### [What the task requires]
Look through the data below. Pick out the lines holding the string "Viewport".

Items from a dataset

+---+

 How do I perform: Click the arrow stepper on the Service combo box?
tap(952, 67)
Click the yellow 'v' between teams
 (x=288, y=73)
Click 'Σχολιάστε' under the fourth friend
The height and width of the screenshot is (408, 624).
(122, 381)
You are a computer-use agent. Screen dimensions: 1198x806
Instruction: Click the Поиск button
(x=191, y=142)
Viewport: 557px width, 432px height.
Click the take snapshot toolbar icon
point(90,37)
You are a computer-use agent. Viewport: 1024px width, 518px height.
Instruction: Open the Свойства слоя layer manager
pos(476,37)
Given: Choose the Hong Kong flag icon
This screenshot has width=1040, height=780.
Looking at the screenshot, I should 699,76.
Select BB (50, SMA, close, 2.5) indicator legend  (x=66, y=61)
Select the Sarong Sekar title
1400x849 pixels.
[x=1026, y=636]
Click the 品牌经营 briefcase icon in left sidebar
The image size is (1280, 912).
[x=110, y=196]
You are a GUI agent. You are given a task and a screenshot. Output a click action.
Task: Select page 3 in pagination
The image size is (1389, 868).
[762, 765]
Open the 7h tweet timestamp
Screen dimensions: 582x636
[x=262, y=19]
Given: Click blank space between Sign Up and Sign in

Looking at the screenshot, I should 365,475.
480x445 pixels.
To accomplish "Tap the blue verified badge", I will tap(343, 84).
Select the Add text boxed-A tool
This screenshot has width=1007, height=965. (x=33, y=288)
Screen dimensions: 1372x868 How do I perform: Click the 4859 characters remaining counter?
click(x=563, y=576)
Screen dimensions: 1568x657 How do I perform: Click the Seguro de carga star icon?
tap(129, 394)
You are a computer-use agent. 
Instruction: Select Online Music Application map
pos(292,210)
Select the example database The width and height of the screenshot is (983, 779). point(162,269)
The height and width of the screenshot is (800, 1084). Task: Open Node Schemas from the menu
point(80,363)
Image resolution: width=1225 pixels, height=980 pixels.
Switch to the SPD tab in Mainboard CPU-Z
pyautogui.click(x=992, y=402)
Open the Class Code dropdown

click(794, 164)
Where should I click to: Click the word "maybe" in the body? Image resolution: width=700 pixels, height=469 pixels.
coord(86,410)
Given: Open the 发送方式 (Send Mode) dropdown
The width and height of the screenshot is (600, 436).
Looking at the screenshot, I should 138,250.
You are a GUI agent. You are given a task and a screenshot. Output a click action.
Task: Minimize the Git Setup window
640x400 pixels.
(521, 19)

+---+

### [Answer to this exercise]
Viewport: 557px width, 432px height.
You are a computer-use agent. Viewport: 1024px width, 518px height.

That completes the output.